Here the job is to retype the data word for word while leaving the pictures aside.
─── RECORD EXTRACTS ───
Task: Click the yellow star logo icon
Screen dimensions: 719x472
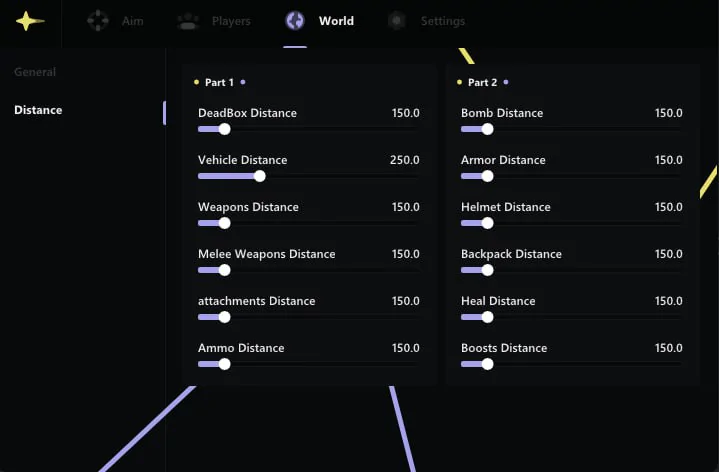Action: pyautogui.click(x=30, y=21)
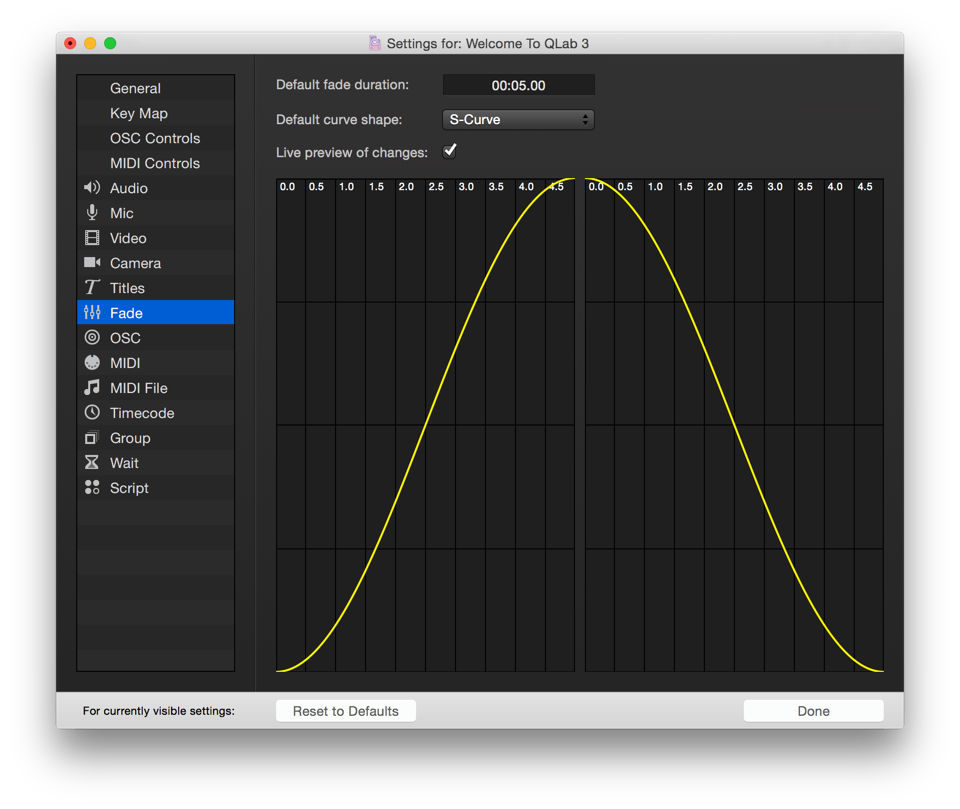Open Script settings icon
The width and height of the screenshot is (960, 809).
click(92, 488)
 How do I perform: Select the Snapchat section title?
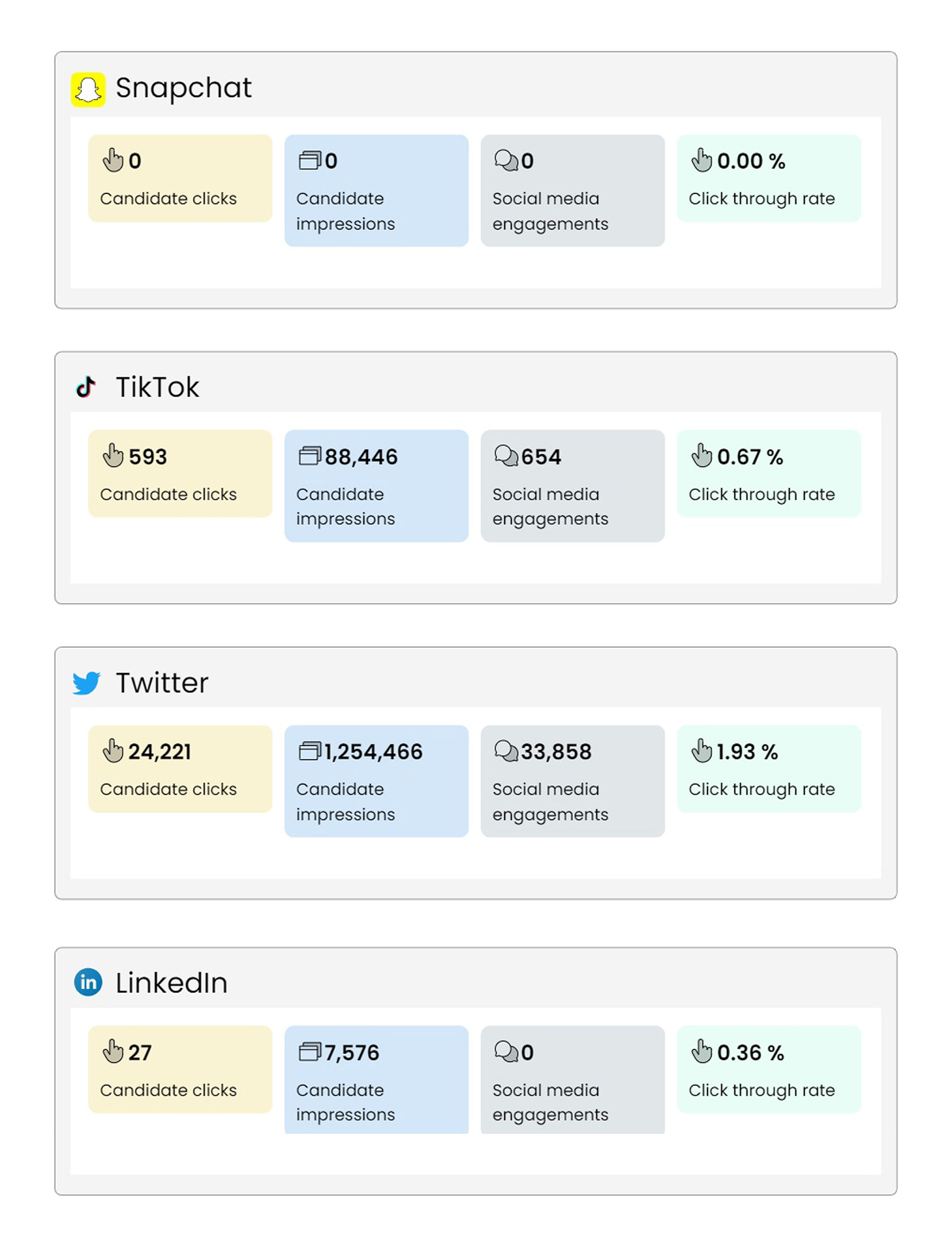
───
**ANSWER FOR THIS EXERCISE**.
Task: Click the yellow star logo icon
Screen dimensions: 719x472
Action: pyautogui.click(x=30, y=21)
Open Script settings icon
The width and height of the screenshot is (960, 809).
click(92, 488)
 How do I perform: Select the Snapchat section title?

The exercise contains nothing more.